Source information:
------------------------------
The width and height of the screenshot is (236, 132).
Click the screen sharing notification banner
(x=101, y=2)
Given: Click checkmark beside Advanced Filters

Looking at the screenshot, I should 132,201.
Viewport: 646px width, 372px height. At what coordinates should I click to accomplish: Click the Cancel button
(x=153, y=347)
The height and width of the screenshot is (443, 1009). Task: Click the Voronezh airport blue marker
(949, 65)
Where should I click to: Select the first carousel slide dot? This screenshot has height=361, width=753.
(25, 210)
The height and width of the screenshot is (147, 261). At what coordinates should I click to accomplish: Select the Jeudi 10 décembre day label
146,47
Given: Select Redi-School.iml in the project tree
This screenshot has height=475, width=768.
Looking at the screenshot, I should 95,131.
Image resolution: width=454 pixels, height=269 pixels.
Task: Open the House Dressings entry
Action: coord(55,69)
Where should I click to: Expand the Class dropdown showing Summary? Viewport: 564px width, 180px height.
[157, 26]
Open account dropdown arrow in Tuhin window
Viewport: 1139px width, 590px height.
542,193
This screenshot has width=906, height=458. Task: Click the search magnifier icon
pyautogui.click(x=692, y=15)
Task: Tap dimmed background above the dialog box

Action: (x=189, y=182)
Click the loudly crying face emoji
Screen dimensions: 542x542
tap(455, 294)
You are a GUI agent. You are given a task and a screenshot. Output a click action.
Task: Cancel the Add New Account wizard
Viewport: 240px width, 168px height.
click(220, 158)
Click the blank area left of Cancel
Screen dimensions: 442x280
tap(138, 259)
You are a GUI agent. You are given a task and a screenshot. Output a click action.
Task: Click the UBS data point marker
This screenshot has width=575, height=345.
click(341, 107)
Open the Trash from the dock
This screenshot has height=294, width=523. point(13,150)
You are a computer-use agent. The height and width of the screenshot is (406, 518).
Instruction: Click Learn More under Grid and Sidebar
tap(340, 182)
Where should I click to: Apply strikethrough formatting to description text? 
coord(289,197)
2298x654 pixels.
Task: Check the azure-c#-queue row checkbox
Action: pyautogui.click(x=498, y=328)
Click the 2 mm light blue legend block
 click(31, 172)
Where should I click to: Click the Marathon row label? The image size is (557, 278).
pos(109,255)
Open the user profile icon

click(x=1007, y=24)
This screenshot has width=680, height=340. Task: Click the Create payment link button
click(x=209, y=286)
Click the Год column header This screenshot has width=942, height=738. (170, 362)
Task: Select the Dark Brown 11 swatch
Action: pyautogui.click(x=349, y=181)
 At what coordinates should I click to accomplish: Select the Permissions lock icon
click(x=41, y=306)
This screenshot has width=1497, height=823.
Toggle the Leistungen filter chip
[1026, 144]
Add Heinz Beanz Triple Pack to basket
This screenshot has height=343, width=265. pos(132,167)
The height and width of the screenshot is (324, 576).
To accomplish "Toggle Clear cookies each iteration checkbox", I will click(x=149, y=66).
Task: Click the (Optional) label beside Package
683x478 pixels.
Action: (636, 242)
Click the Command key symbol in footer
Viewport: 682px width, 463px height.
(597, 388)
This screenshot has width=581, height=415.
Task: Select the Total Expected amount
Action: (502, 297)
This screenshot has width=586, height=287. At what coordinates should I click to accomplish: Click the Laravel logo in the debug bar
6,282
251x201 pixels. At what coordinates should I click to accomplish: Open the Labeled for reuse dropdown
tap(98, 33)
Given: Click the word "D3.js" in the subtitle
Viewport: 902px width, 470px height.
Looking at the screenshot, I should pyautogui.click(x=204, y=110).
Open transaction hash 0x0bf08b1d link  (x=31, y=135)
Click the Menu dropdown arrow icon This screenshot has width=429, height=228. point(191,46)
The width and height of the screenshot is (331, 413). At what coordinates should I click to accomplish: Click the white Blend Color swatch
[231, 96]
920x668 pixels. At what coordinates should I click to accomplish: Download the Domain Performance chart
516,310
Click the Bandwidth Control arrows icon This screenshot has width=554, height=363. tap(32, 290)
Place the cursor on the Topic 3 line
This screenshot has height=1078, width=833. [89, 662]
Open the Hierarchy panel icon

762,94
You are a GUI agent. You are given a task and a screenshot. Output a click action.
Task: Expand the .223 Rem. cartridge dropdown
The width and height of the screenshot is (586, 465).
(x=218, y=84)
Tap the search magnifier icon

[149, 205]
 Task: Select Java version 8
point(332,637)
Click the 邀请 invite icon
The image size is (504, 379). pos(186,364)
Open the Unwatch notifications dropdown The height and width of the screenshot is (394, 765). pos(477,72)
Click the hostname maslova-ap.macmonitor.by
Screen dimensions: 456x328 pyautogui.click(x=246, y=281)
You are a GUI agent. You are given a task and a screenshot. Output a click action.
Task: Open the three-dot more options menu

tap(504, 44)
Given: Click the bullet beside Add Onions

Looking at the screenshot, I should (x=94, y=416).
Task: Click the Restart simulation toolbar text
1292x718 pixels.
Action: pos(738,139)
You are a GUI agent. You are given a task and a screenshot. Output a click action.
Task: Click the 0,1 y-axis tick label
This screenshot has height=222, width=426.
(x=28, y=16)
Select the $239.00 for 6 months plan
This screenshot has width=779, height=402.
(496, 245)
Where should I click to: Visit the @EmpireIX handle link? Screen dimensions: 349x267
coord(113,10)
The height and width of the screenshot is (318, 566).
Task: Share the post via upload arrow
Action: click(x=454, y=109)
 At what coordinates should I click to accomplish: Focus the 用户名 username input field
------------------------------
Action item:
Output the records above, each one exactly, with none left out.

Exercise answer:
The width and height of the screenshot is (236, 132).
Click the screen sharing notification banner
(x=101, y=2)
Given: Click checkmark beside Advanced Filters

Looking at the screenshot, I should 132,201.
Viewport: 646px width, 372px height. At what coordinates should I click to accomplish: Click the Cancel button
(x=153, y=347)
The height and width of the screenshot is (443, 1009). Task: Click the Voronezh airport blue marker
(949, 65)
Where should I click to: Select the first carousel slide dot? This screenshot has height=361, width=753.
(25, 210)
The height and width of the screenshot is (147, 261). At what coordinates should I click to accomplish: Select the Jeudi 10 décembre day label
146,47
Given: Select Redi-School.iml in the project tree
This screenshot has height=475, width=768.
Looking at the screenshot, I should 95,131.
Image resolution: width=454 pixels, height=269 pixels.
Task: Open the House Dressings entry
Action: coord(55,69)
Where should I click to: Expand the Class dropdown showing Summary? Viewport: 564px width, 180px height.
[157, 26]
Open account dropdown arrow in Tuhin window
Viewport: 1139px width, 590px height.
542,193
This screenshot has width=906, height=458. Task: Click the search magnifier icon
pyautogui.click(x=692, y=15)
Task: Tap dimmed background above the dialog box

Action: (x=189, y=182)
Click the loudly crying face emoji
Screen dimensions: 542x542
tap(455, 294)
You are a GUI agent. You are given a task and a screenshot. Output a click action.
Task: Cancel the Add New Account wizard
Viewport: 240px width, 168px height.
click(220, 158)
Click the blank area left of Cancel
Screen dimensions: 442x280
tap(138, 259)
You are a GUI agent. You are given a task and a screenshot. Output a click action.
Task: Click the UBS data point marker
This screenshot has width=575, height=345.
click(341, 107)
Open the Trash from the dock
This screenshot has height=294, width=523. point(13,150)
You are a computer-use agent. The height and width of the screenshot is (406, 518).
Instruction: Click Learn More under Grid and Sidebar
tap(340, 182)
Where should I click to: Apply strikethrough formatting to description text? 
coord(289,197)
2298x654 pixels.
Task: Check the azure-c#-queue row checkbox
Action: pyautogui.click(x=498, y=328)
Click the 2 mm light blue legend block
 click(31, 172)
Where should I click to: Click the Marathon row label? The image size is (557, 278).
pos(109,255)
Open the user profile icon

click(x=1007, y=24)
This screenshot has width=680, height=340. Task: Click the Create payment link button
click(x=209, y=286)
Click the Год column header This screenshot has width=942, height=738. (170, 362)
Task: Select the Dark Brown 11 swatch
Action: pyautogui.click(x=349, y=181)
 At what coordinates should I click to accomplish: Select the Permissions lock icon
click(x=41, y=306)
This screenshot has width=1497, height=823.
Toggle the Leistungen filter chip
[1026, 144]
Add Heinz Beanz Triple Pack to basket
This screenshot has height=343, width=265. pos(132,167)
The height and width of the screenshot is (324, 576).
To accomplish "Toggle Clear cookies each iteration checkbox", I will click(x=149, y=66).
Task: Click the (Optional) label beside Package
683x478 pixels.
Action: (636, 242)
Click the Command key symbol in footer
Viewport: 682px width, 463px height.
(597, 388)
This screenshot has width=581, height=415.
Task: Select the Total Expected amount
Action: (502, 297)
This screenshot has width=586, height=287. At what coordinates should I click to accomplish: Click the Laravel logo in the debug bar
6,282
251x201 pixels. At what coordinates should I click to accomplish: Open the Labeled for reuse dropdown
tap(98, 33)
Given: Click the word "D3.js" in the subtitle
Viewport: 902px width, 470px height.
Looking at the screenshot, I should pyautogui.click(x=204, y=110).
Open transaction hash 0x0bf08b1d link  (x=31, y=135)
Click the Menu dropdown arrow icon This screenshot has width=429, height=228. point(191,46)
The width and height of the screenshot is (331, 413). At what coordinates should I click to accomplish: Click the white Blend Color swatch
[231, 96]
920x668 pixels. At what coordinates should I click to accomplish: Download the Domain Performance chart
516,310
Click the Bandwidth Control arrows icon This screenshot has width=554, height=363. tap(32, 290)
Place the cursor on the Topic 3 line
This screenshot has height=1078, width=833. [89, 662]
Open the Hierarchy panel icon

762,94
You are a GUI agent. You are given a task and a screenshot. Output a click action.
Task: Expand the .223 Rem. cartridge dropdown
The width and height of the screenshot is (586, 465).
(x=218, y=84)
Tap the search magnifier icon

[149, 205]
 Task: Select Java version 8
point(332,637)
Click the 邀请 invite icon
The image size is (504, 379). pos(186,364)
Open the Unwatch notifications dropdown The height and width of the screenshot is (394, 765). pos(477,72)
Click the hostname maslova-ap.macmonitor.by
Screen dimensions: 456x328 pyautogui.click(x=246, y=281)
You are a GUI agent. You are given a task and a screenshot. Output a click action.
Task: Open the three-dot more options menu

tap(504, 44)
Given: Click the bullet beside Add Onions

Looking at the screenshot, I should (x=94, y=416).
Task: Click the Restart simulation toolbar text
1292x718 pixels.
Action: pos(738,139)
You are a GUI agent. You are given a task and a screenshot. Output a click action.
Task: Click the 0,1 y-axis tick label
This screenshot has height=222, width=426.
(x=28, y=16)
Select the $239.00 for 6 months plan
This screenshot has width=779, height=402.
(496, 245)
Where should I click to: Visit the @EmpireIX handle link? Screen dimensions: 349x267
coord(113,10)
The height and width of the screenshot is (318, 566).
Task: Share the post via upload arrow
Action: click(x=454, y=109)
 At what coordinates should I click to accomplish: Focus the 用户名 username input field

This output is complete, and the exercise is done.